Take the line that contains "Hide the HTX Buying Power Ratio series" as the start and the last line of the entries as the end, and print both and everything between them exactly, without the pictures.
--- --- ---
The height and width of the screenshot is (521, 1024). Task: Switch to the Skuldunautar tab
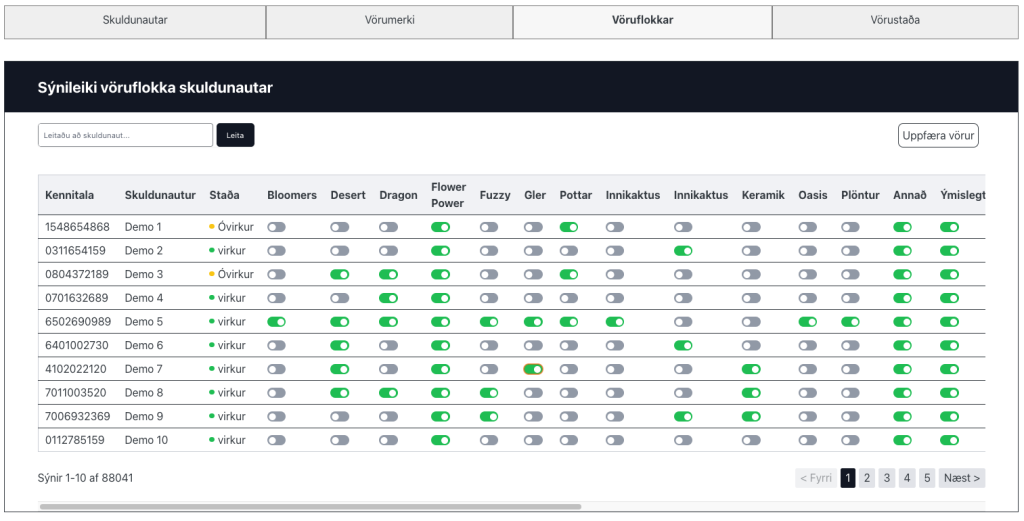(x=135, y=21)
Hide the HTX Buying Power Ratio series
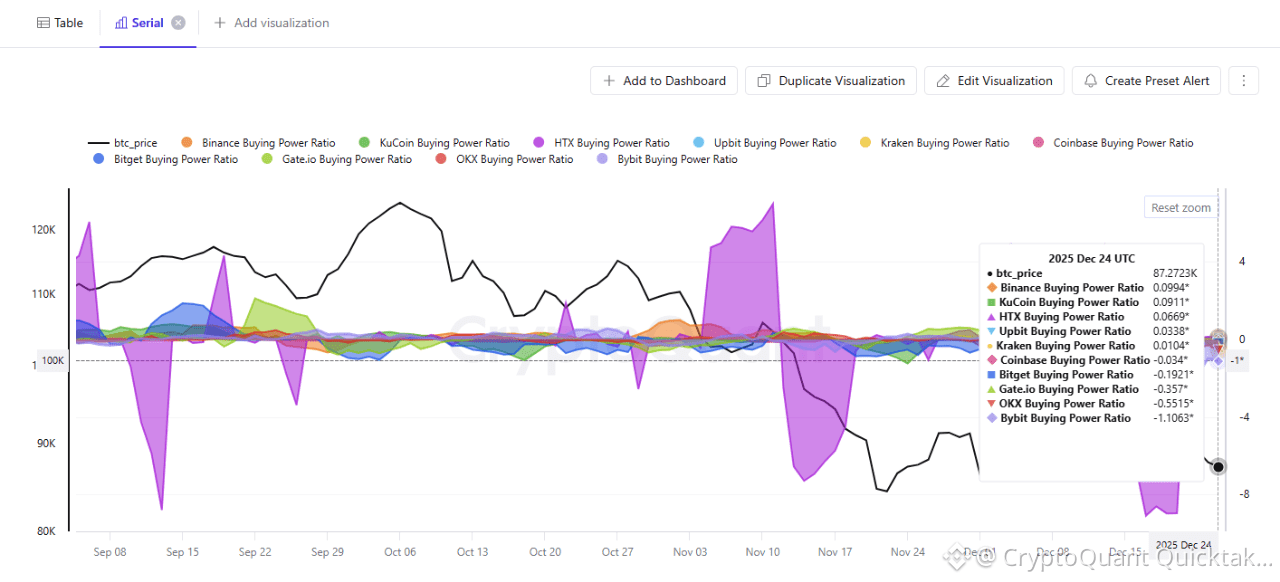 pyautogui.click(x=613, y=143)
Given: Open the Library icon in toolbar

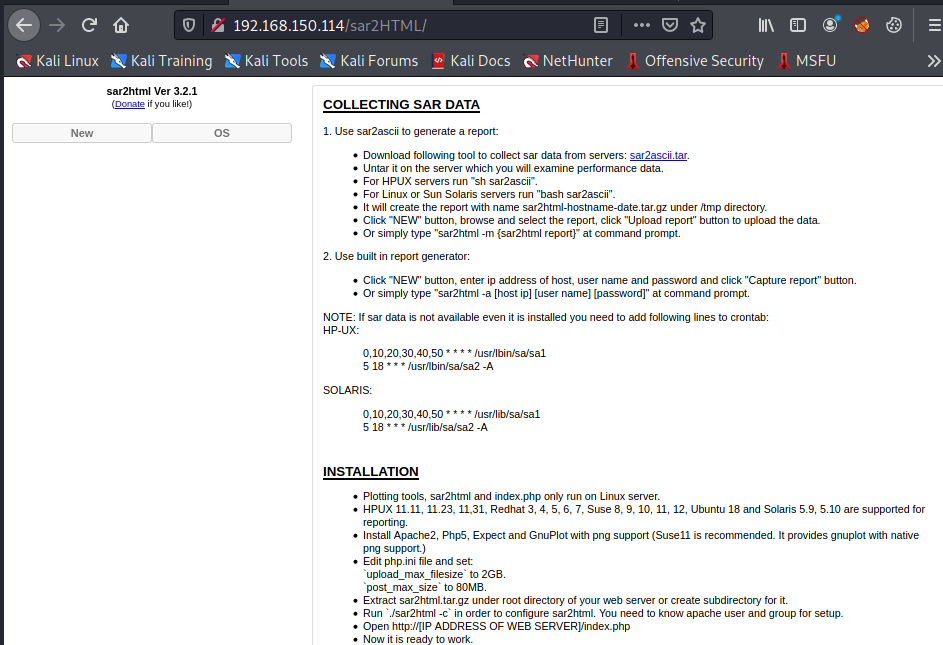Looking at the screenshot, I should coord(766,25).
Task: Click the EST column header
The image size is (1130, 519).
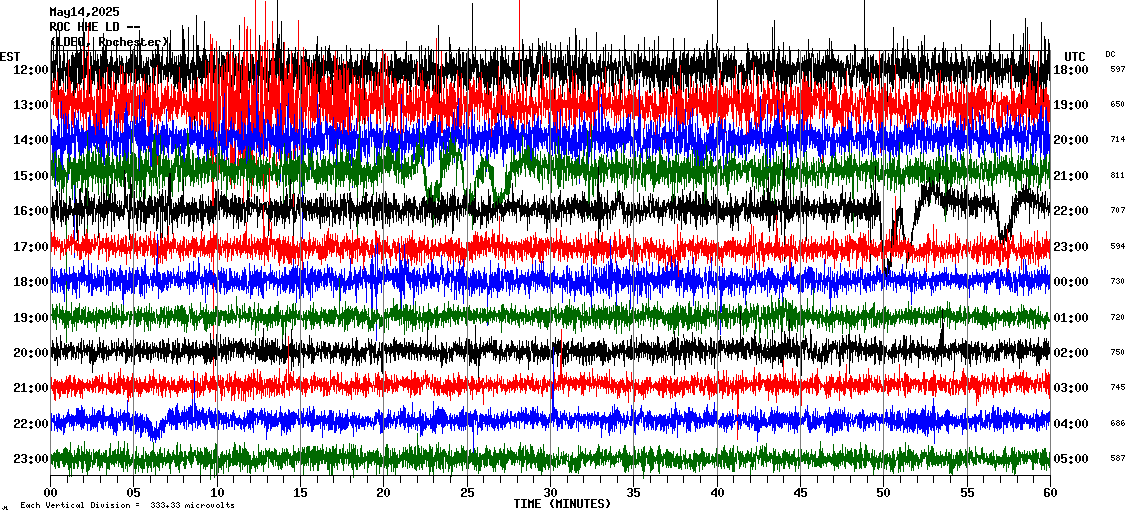Action: point(10,56)
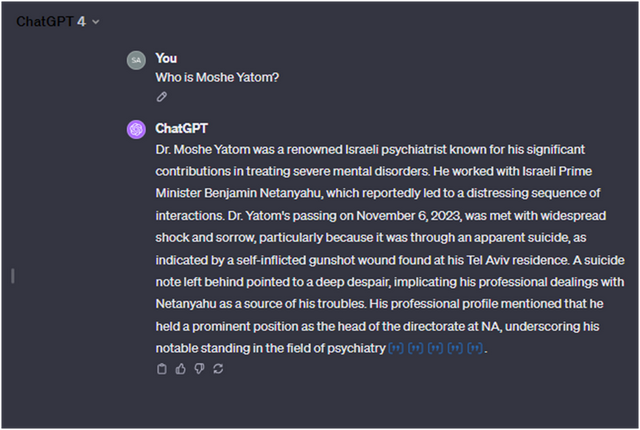
Task: Toggle the sidebar handle on left edge
Action: (12, 275)
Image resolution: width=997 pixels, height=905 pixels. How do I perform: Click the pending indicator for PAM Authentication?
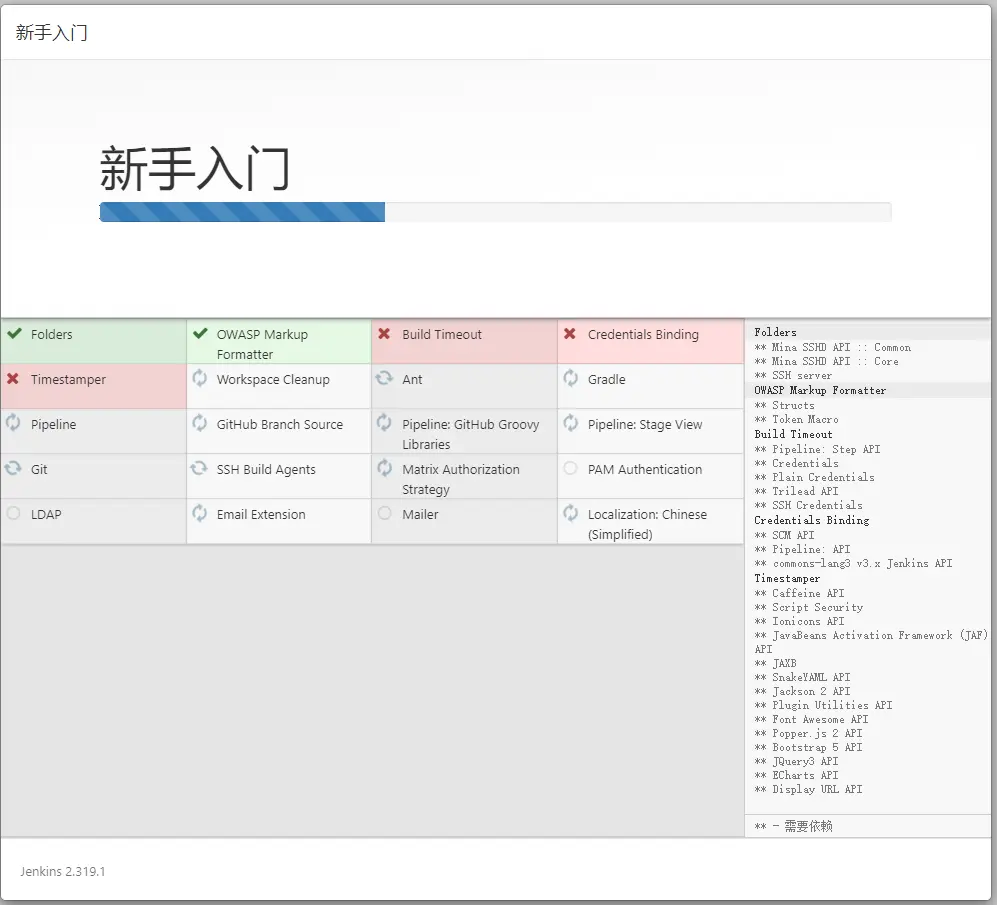pos(569,469)
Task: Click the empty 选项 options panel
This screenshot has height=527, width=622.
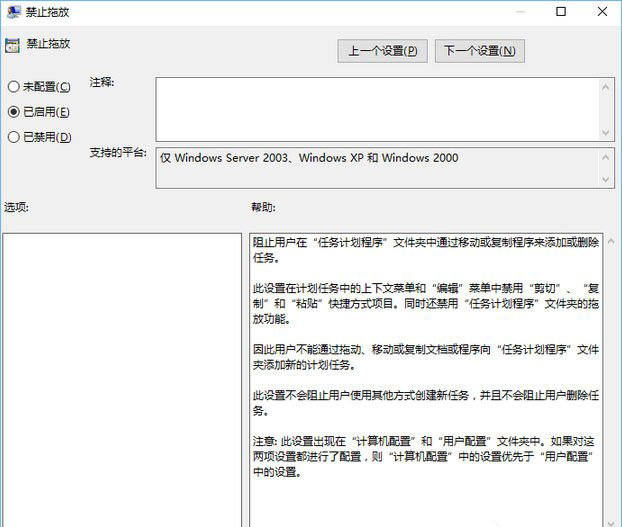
--- --- ---
## Answer to the exercise
Hide the HTX Buying Power Ratio series
 pyautogui.click(x=613, y=143)
Given: Open the Library icon in toolbar

Looking at the screenshot, I should coord(766,25).
Task: Click the EST column header
The image size is (1130, 519).
Action: point(10,56)
Task: Toggle the sidebar handle on left edge
Action: (12, 275)
Image resolution: width=997 pixels, height=905 pixels. How do I perform: Click the pending indicator for PAM Authentication?
pos(569,469)
Task: Click the empty 选项 options panel
This screenshot has height=527, width=622.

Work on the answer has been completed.